Trade unions in Ireland and UK have written to the Department of Foreign Affairs and British Foreign Office to express “profound condemnation of the terrible state violence currently taking place in Colombia.”
The letter, signed by 27 trade union leaders, including Fórsa general secretary Kevin Callinan and deputy general secretary Eoin Ronayne, was issued yesterday (Thursday 6th May), and outlines reports of serious atrocities by state forces that have taken place since the latest round of trade union-led national strike mobilisations were initiated at the end of April.
“Colombian state forces have committed human rights abuses on a massive scale. According to national human rights organisations, state forces have killed at least 18 people, with some reporting up to 37 deaths, and left numerous others with permanent eye injuries. There are also several reports of sexual violence committed against detainees, while human rights observers and journalists have been attacked” it says.
Our government must stand up for democracy and human rights by taking a clear stand.
Colombia’s Supreme Court found that state forces have acted with systematic violence towards peaceful protest, following the police killings of up to 13 people during protests in September last year. Despite the ruling and repeated warnings by the United Nations High Commissioner for Human Rights (UNHCR), the violence has continued.

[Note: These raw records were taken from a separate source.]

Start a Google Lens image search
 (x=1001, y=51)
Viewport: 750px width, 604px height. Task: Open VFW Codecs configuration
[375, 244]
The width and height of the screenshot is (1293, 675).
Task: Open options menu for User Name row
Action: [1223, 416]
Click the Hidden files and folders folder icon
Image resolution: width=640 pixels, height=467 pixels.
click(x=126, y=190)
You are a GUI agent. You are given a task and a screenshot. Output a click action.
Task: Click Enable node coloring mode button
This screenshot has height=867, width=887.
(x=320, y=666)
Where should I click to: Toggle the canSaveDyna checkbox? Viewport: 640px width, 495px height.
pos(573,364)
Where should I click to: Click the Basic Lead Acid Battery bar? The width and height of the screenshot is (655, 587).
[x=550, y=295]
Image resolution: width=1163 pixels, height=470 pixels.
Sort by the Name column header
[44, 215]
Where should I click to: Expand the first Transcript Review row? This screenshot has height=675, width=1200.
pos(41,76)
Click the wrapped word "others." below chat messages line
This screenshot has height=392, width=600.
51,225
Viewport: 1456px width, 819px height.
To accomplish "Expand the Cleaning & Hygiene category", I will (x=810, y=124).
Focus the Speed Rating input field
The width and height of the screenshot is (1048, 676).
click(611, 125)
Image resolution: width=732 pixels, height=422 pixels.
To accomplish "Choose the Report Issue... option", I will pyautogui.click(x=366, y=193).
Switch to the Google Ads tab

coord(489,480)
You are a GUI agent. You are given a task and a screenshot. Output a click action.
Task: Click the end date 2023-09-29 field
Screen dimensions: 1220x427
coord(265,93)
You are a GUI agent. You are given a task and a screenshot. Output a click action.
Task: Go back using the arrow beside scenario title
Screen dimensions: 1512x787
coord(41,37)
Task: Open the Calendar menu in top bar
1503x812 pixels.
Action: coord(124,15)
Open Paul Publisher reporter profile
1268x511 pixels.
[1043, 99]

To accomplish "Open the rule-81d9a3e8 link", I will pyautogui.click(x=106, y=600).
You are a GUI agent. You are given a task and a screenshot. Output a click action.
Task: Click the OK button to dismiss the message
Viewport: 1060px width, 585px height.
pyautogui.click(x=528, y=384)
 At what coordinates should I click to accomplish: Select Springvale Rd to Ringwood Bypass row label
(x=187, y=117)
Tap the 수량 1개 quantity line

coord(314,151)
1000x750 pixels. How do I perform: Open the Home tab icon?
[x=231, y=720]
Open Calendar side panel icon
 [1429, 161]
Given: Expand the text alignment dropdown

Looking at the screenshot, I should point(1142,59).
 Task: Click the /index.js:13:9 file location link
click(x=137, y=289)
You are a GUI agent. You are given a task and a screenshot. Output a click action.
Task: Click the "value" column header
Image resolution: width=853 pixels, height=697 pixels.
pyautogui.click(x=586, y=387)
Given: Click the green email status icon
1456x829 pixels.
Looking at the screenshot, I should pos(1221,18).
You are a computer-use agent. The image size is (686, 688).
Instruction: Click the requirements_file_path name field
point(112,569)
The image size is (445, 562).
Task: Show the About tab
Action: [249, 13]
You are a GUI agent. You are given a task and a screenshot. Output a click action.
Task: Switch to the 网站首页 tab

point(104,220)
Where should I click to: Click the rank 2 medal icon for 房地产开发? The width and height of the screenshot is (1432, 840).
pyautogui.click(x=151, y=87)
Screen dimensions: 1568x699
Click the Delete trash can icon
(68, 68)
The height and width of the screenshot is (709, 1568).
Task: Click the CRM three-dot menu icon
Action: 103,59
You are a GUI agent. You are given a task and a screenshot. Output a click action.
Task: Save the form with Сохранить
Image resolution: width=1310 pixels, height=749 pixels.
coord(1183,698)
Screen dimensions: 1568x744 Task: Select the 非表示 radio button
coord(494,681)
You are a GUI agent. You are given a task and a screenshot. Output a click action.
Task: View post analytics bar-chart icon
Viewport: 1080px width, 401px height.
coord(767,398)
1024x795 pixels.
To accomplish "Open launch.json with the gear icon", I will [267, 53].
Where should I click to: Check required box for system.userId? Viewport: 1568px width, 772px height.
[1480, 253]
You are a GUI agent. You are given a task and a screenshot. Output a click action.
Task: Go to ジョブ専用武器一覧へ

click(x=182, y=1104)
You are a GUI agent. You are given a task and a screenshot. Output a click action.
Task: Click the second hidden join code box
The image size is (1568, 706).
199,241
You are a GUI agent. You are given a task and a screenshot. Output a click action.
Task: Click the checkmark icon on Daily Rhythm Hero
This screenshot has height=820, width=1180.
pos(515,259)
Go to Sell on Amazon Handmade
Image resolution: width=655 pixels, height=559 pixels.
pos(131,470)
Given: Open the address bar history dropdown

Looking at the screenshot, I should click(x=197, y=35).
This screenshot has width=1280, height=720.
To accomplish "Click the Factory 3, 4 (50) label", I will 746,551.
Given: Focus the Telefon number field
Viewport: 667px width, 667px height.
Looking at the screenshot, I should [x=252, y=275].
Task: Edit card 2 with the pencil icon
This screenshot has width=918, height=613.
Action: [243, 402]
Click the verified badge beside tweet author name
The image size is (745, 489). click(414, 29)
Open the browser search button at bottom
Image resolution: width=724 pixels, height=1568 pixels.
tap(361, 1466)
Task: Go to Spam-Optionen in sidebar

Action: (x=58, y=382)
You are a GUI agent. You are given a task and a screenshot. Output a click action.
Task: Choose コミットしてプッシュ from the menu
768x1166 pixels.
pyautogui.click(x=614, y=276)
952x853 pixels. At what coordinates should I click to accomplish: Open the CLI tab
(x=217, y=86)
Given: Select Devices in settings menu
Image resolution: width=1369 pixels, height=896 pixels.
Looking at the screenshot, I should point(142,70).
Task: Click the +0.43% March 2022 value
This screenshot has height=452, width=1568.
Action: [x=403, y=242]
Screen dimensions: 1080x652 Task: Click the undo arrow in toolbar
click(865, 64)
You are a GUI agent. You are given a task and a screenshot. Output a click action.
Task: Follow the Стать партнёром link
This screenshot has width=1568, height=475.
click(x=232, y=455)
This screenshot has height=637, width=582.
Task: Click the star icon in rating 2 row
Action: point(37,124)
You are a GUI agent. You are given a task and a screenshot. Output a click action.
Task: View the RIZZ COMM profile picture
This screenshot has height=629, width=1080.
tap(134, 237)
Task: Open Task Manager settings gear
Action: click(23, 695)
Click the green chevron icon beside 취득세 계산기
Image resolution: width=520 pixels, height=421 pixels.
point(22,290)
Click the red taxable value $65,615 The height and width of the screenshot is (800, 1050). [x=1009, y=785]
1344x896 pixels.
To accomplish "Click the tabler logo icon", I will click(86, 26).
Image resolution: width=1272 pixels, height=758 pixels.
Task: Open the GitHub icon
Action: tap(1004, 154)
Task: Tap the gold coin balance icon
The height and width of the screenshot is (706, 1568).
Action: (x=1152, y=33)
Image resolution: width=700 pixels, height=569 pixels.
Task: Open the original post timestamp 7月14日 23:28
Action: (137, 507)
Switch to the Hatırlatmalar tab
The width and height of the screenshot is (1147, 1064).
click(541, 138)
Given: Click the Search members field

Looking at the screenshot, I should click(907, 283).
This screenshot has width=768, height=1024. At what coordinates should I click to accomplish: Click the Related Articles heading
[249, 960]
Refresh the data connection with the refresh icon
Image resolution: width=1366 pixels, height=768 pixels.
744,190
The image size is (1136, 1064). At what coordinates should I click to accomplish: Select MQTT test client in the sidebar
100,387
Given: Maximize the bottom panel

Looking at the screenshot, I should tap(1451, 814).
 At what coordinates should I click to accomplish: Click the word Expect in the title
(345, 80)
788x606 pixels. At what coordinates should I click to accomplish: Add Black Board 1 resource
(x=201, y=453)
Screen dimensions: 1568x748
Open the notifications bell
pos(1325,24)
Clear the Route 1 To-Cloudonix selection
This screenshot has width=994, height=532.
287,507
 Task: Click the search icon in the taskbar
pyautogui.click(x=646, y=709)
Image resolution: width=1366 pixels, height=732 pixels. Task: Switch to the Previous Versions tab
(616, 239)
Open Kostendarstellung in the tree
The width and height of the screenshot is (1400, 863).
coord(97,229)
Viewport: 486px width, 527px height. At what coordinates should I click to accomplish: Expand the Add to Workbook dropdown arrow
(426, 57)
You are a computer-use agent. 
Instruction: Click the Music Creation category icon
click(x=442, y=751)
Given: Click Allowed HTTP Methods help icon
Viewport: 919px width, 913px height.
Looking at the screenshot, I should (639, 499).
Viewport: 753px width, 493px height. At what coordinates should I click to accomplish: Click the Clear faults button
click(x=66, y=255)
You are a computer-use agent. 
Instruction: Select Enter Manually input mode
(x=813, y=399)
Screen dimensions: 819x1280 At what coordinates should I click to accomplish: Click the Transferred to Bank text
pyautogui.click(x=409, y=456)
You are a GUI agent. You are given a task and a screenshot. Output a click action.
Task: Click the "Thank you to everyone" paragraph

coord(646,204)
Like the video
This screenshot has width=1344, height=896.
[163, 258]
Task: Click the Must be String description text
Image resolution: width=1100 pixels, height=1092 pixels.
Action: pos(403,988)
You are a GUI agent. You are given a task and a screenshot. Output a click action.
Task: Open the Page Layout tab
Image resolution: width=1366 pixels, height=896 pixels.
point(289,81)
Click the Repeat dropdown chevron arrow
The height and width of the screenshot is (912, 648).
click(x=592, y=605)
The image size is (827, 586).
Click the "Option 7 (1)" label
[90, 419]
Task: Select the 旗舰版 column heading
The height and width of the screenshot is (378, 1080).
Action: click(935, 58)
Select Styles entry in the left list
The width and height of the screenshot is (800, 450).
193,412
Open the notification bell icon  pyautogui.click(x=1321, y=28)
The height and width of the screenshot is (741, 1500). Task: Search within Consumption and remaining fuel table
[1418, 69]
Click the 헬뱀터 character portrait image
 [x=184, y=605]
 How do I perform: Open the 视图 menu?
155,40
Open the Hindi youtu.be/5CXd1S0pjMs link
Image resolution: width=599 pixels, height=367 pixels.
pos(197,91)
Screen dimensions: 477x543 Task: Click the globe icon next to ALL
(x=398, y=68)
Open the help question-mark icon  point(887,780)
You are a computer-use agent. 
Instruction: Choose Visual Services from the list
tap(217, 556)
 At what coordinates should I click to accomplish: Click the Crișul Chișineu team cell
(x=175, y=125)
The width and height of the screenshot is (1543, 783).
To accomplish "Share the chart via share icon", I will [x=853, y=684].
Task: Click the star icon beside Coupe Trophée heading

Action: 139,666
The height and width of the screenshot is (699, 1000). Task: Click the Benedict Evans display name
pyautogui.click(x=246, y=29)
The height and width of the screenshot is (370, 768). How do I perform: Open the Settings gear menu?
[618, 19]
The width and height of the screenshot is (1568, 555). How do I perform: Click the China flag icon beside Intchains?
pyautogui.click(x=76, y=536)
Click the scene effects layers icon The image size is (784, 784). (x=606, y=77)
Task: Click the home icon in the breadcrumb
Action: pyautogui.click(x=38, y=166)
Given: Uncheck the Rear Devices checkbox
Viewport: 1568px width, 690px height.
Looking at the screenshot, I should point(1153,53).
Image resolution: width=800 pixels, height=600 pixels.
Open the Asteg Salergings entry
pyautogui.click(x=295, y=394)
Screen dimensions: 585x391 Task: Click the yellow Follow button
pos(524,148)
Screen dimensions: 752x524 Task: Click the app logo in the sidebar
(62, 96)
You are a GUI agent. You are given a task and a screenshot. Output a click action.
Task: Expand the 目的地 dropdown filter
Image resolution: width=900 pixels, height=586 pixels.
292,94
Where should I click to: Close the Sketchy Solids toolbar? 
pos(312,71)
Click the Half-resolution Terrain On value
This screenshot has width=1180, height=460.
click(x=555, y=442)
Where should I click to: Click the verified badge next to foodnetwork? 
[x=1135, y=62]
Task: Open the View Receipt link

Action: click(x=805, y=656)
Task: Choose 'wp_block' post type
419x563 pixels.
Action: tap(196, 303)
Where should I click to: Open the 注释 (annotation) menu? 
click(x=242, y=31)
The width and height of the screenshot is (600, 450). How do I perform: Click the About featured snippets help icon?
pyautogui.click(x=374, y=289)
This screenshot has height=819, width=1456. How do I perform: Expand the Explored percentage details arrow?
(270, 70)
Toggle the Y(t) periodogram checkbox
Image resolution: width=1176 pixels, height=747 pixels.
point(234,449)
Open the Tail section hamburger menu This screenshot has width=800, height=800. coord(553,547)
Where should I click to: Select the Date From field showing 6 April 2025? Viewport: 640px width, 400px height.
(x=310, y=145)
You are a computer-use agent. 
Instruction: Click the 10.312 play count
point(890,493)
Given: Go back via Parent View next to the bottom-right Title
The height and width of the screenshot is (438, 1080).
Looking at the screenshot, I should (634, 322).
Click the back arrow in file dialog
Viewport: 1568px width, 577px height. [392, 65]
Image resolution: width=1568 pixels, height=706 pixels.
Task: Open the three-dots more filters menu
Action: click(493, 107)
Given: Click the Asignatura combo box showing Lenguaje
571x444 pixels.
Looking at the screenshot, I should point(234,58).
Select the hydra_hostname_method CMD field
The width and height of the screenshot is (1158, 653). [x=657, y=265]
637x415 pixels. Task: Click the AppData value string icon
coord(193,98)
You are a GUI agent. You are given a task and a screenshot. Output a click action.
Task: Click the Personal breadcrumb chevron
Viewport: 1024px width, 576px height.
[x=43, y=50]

Kevin commented: “I was in Colombia in 2016 when the peace agreement was ratified. This is not the peace or the country that was promised. Our government must stand up for democracy and human rights by taking a clear stand.”
The letter urges both governments to condemn the state-sanctioned violence: “On behalf of the millions of workers across both Britain and Ireland who our unions represent, we call separately on both our governments, in Britain and Ireland, to publicly condemn the state violence which has taken place over recent days and to demand an immediate end to the violence and full accountability for the perpetrators.”